I think Dr. Anderson brings great clarity to the
difficulties for those who wish to affirm libertarian freedom. First, he points
out that such a view violates a moderate principle of sufficient reason (ironically the very
law many Arminians vehemently defend in the Cosmological argument).[6]
That is to say everything has an explanation for its existence either by
necessity or contingency. But Dr. Anderson points out that if libertarian
freedom is true there is no explanation for any given person’s decision. Since
reasons merely influence any given person, but decisions are made, if any given
person wills them. Thus why any given person chooses to will one decision over
another remains inexplicable. I think Arminians and Molinists alike would
respond to Dr. Anderson that Adam sinned simply on the basis he willed it. So
in that sense there is something in Adam. But such a reply does not escape Dr.
Anderson’s criticism.
Dr. Anderson concludes with “…five significant virtues of
the Calvinist account:
1. Unlike its competitors, the Calvinist account does full justice to the divine perfection of aseity (God’s self-existence and absolute independence). There are no events in the creation that take place apart from God’s will, and God’s knowledge isn’t dependent on brute facts or on anything in the creation.

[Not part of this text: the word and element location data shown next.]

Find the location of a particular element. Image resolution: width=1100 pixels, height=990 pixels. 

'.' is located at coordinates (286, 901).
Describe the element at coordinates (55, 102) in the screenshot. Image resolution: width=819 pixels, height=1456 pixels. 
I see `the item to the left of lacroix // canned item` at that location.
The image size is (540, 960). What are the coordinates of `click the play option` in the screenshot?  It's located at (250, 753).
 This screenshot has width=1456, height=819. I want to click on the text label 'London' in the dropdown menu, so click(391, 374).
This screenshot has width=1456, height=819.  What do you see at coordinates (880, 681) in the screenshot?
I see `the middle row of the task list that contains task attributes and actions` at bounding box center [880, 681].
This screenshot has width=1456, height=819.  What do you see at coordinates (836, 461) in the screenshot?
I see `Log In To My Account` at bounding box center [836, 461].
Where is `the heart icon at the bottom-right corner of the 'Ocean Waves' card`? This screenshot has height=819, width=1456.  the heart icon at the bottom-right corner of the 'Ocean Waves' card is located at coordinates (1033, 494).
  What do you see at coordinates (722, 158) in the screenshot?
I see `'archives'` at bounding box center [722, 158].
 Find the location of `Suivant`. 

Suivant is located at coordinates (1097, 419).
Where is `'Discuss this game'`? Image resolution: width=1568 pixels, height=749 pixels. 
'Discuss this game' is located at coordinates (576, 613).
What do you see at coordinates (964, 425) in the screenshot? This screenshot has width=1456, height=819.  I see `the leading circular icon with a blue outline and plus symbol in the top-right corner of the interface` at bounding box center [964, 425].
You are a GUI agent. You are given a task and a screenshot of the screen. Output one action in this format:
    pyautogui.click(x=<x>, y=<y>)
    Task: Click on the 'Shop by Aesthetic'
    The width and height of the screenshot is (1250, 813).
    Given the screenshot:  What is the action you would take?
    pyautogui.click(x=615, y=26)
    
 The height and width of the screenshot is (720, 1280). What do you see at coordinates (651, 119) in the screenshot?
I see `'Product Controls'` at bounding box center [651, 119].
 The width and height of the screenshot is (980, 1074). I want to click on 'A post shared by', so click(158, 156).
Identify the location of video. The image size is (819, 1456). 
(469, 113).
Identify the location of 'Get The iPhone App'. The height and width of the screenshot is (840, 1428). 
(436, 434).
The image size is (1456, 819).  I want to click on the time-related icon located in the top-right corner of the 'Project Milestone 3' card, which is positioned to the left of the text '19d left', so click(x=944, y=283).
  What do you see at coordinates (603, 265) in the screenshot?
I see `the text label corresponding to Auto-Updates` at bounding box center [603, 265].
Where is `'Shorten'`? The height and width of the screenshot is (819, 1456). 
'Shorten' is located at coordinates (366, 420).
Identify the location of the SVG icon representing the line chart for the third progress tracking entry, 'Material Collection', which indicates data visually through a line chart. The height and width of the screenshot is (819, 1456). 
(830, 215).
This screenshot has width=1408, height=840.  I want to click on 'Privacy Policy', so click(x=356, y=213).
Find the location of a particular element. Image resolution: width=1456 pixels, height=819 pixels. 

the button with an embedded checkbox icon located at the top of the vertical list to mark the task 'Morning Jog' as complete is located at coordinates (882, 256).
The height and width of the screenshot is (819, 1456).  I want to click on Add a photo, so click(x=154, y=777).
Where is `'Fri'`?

2. Unlike its competitors, the Calvinist account doesn’t
require God to take chances or to rely on “good fortune.” (Even the Molinist
account subjects God to some degree of chance insofar as God has to play the hand
of feasible worlds that is dealt to him, so to speak, by the counterfactuals
of freedom.)
3. Calvinism affirms the doctrine of meticulous providence,
which receives strong support in both the Christian scriptures and the
Christian tradition.
4.On the Calvinist account there is an ultimate sufficient
explanation for the first sin, namely, the good and wise decree of God. God
has authored a creational story in which human sin plays an integral
role. While the first sin may have been irrational in terms of Adam’s nature,
character, and circumstances, it was not irrational in terms of God’s
decree. The first sin was not ultimately an irrational brute event in God’s
universe. God worked out his sovereign plan through Adam’s sin rather than around it.
5. Calvinists can affirm that the first sin considered in
itself was a supremely evil act while at the same time affirming that God decreed
Adam’s sin for his good and wise purposes—ultimately, for his own glory
manifested in his mercy and his justice—as part of the overall storyline of the
history of creation.”[7]
See also my posts Craig, Providence and Calvinism, Original Sin and Middle Knowledge and Harmatology.
[1] James N. Anderson. Forthcoming in Calvinism and
the First Sin in Calvinism and the
Problem of Evil, edited by David E.
Alexander and Daniel M. Johnson (Wipf & Stock, 2014) http://www.proginosko.com/docs/Calvinism_and_the_First_Sin.pdf
p.3.
[2] Paul Helm. Eternal God: A Study of God without Time (Oxford: Oxford UP,
2010)pp.161-162.
[3] John M. Frame. The Doctrine of God. (Philipsburg, N.J.,:P&R Pub., 2002)p.p.154-159.
See also Dr. Gordon H. Clark’s discussion of cause and authorship in Christian Philosophy, vol 4. (Unicoi: Trinity
Foundation, 2004)p.p. 268-269.
[4] Dr. Anderson
even points out that most, if not all, good stories must contain some amount of
evil. http://www.proginosko.com/docs/Calvinism_and_the_First_Sin.pdf;
p.11. See also Gottfried Wilhelm Leibniz, Richard Francks, and R.S. Woolhouse. Philosophical
Texts (Oxford: Oxford UP, 1998)p.252.
[5] I see no
reason why a moderate divine command theory of ethics cannot be incorporated in this
model. See Edward John Carnell. An Introduction to Christian Apologetics. Grand Rapids, Eerdmans, 1981. pp.302-303. Gordon H. Clark. Christian Philosophy, vol 4. Unicoi: Trinity Foundation, 2004. p. 269. Paul Helm. Eternal God: A Study of God without Time. Oxford: Oxford UP,
2010.pp.161-162.Morland, J.P. and William Lane Craig. Philosophical
Foundations For A Christian Worldview.Downers
Grove: Intervarsity P, 2003.pp.531-532.